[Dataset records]
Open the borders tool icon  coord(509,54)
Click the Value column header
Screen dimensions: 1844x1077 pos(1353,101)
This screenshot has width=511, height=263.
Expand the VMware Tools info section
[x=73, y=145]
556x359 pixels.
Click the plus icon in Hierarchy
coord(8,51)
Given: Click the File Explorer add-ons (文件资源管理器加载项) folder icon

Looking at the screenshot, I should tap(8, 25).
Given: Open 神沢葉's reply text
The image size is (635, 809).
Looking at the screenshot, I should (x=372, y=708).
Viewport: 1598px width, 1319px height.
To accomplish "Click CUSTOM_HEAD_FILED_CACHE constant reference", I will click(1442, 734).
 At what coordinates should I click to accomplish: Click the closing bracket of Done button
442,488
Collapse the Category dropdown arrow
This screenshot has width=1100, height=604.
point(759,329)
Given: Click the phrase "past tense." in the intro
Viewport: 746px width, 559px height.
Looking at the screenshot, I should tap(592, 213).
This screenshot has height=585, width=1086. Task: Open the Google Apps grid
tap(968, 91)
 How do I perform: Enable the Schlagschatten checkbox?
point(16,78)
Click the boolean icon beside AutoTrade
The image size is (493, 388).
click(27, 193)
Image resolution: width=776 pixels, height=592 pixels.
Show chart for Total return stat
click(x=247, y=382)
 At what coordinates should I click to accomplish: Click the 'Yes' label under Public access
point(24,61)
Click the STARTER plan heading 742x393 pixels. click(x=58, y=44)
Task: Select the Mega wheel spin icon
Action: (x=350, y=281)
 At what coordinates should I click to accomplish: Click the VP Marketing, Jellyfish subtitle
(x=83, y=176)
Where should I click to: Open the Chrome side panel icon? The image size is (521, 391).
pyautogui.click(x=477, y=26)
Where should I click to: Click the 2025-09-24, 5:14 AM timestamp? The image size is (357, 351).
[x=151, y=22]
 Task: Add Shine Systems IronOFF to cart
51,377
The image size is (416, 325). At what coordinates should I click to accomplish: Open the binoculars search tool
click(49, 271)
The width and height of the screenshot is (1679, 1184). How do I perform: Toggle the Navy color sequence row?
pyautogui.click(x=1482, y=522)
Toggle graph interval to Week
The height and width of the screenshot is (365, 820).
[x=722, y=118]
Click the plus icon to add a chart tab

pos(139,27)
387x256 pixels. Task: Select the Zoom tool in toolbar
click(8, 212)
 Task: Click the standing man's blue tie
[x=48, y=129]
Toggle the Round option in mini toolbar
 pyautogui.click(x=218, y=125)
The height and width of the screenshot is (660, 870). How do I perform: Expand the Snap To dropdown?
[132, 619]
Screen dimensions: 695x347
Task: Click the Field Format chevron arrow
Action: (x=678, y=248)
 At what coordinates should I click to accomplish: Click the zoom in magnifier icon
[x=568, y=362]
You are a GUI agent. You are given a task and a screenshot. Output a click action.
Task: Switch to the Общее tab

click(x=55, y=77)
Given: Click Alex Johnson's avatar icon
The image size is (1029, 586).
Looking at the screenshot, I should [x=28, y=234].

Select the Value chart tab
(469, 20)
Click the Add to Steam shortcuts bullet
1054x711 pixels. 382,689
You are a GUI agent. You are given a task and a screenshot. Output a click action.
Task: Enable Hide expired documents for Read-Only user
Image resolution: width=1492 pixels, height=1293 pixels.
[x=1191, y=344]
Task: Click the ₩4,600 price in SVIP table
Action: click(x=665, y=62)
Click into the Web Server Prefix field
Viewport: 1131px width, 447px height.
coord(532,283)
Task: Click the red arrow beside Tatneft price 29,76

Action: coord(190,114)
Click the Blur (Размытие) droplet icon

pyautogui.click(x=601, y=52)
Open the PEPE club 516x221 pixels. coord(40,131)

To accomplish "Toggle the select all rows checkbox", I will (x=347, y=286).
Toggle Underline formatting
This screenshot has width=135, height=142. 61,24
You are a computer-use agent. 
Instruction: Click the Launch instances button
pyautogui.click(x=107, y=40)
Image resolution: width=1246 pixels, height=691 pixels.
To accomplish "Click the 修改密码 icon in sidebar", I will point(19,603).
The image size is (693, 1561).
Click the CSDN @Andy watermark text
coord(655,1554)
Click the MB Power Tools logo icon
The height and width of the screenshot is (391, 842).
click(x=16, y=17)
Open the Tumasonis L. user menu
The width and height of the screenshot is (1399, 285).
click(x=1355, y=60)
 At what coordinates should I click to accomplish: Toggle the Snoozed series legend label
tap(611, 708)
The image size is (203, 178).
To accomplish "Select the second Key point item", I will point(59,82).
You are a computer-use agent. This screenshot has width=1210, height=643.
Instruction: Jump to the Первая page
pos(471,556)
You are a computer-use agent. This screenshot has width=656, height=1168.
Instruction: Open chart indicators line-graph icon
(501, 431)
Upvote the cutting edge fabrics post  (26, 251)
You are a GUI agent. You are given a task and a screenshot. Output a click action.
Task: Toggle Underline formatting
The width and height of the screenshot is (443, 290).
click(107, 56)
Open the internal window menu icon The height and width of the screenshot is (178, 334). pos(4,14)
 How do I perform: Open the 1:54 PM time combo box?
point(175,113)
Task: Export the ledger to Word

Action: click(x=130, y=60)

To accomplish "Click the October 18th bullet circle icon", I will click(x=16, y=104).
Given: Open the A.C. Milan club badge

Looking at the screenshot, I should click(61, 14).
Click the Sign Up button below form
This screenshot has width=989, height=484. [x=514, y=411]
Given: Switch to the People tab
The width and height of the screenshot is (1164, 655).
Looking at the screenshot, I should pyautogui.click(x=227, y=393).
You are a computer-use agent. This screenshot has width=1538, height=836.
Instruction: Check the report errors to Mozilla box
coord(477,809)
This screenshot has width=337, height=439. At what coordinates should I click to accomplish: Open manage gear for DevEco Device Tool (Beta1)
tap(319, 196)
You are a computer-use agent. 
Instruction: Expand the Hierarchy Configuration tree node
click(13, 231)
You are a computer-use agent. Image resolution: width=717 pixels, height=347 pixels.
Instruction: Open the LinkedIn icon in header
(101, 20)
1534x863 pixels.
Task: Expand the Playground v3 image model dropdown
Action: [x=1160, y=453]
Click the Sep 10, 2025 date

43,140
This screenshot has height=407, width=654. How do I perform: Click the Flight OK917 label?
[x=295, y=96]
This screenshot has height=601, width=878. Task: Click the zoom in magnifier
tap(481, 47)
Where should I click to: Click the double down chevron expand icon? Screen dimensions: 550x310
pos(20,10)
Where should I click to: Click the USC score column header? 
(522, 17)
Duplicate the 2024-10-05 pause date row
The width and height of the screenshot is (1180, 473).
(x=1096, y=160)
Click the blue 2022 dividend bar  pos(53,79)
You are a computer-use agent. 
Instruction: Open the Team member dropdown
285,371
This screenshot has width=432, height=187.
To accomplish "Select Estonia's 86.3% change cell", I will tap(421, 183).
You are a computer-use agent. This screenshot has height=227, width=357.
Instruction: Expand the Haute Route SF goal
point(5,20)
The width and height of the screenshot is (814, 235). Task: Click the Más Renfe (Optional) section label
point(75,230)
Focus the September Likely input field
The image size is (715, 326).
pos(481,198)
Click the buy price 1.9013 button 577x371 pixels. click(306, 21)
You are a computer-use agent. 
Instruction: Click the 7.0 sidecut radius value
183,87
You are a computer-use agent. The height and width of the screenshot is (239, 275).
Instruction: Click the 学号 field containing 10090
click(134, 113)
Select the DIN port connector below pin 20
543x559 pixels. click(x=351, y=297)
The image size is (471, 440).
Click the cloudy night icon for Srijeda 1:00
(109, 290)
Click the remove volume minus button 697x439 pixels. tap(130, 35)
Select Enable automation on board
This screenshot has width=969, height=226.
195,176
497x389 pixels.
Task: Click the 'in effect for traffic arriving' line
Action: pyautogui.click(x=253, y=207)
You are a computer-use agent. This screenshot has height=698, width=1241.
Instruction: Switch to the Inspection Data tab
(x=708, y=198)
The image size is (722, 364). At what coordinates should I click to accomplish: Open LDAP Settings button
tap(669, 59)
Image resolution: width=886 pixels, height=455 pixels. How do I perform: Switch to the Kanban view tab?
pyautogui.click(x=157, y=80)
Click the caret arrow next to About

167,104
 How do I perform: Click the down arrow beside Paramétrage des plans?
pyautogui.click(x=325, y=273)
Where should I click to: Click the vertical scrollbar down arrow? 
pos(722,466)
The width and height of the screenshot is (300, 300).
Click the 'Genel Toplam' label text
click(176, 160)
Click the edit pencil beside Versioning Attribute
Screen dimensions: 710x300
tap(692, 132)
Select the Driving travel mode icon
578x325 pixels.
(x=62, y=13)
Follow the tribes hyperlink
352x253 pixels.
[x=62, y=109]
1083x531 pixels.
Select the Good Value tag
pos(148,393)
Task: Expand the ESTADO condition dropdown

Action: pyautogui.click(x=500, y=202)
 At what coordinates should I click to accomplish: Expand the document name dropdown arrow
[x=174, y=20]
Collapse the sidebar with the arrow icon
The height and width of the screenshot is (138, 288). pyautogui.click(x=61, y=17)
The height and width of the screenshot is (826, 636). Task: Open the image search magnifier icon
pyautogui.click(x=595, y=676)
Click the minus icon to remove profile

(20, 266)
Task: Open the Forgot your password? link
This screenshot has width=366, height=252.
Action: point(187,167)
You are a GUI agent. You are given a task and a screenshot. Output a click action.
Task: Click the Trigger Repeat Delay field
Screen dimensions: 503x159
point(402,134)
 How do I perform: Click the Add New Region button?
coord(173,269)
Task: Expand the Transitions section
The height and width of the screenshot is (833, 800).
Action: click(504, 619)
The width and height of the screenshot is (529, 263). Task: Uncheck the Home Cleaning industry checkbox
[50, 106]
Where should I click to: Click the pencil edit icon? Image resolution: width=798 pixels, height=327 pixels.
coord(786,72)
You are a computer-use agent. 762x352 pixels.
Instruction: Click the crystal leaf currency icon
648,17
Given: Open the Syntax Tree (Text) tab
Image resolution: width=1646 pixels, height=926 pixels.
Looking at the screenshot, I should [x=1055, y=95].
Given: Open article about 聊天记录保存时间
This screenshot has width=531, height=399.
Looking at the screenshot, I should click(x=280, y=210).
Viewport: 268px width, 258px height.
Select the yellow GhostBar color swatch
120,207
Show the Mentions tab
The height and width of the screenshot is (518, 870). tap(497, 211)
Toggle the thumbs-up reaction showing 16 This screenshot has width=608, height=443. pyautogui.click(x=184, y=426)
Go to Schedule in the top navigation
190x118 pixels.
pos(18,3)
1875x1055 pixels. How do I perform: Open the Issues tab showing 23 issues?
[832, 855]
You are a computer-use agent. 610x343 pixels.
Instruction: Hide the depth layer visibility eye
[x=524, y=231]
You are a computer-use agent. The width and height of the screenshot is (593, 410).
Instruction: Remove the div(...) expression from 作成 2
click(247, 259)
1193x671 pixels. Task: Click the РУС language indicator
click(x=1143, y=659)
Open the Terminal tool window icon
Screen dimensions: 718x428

◆ GOAL OF THE EXERCISE
Rewrite the listing from the line with "Click the Blur (Размытие) droplet icon" up to and including the line with "pos(471,556)", swapping "Instruction" for "Command" and leaving everything else untouched.

◆ PROBLEM SOLUTION
Click the Blur (Размытие) droplet icon

pyautogui.click(x=601, y=52)
Open the PEPE club 516x221 pixels. coord(40,131)

To accomplish "Toggle the select all rows checkbox", I will (x=347, y=286).
Toggle Underline formatting
This screenshot has width=135, height=142. 61,24
You are a computer-use agent. 
Command: Click the Launch instances button
pyautogui.click(x=107, y=40)
Image resolution: width=1246 pixels, height=691 pixels.
To accomplish "Click the 修改密码 icon in sidebar", I will point(19,603).
The image size is (693, 1561).
Click the CSDN @Andy watermark text
coord(655,1554)
Click the MB Power Tools logo icon
The height and width of the screenshot is (391, 842).
click(x=16, y=17)
Open the Tumasonis L. user menu
The width and height of the screenshot is (1399, 285).
click(x=1355, y=60)
 At what coordinates should I click to accomplish: Toggle the Snoozed series legend label
tap(611, 708)
The image size is (203, 178).
To accomplish "Select the second Key point item", I will point(59,82).
You are a computer-use agent. This screenshot has width=1210, height=643.
Command: Jump to the Первая page
pos(471,556)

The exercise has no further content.